Transcribe every line of the entries below word for word, leaving the pictures out.

═══ LISTED RECORDS

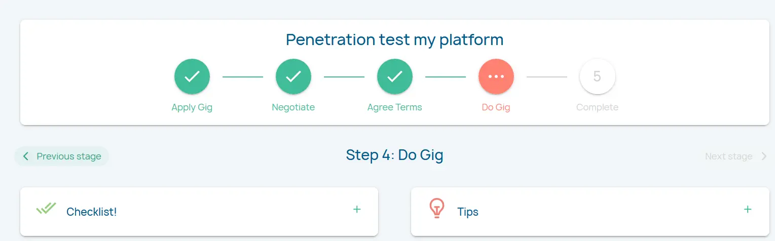Select the Apply Gig step label
This screenshot has height=241, width=775.
click(x=192, y=107)
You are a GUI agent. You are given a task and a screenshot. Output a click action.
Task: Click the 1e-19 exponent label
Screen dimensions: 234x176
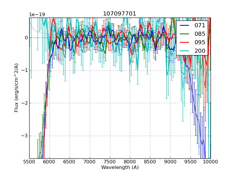point(37,15)
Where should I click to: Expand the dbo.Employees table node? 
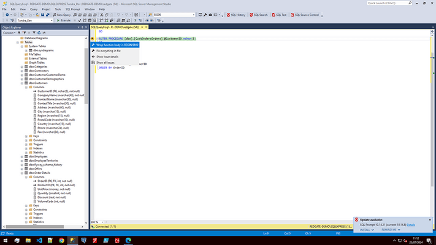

══════

EXERCISE RESPONSE =>
Select the Apply Gig step label
This screenshot has height=241, width=775.
click(x=192, y=107)
You are a GUI agent. You are given a task and a screenshot. Output a click action.
Task: Click the 1e-19 exponent label
Screen dimensions: 234x176
point(37,15)
Where should I click to: Expand the dbo.Employees table node? 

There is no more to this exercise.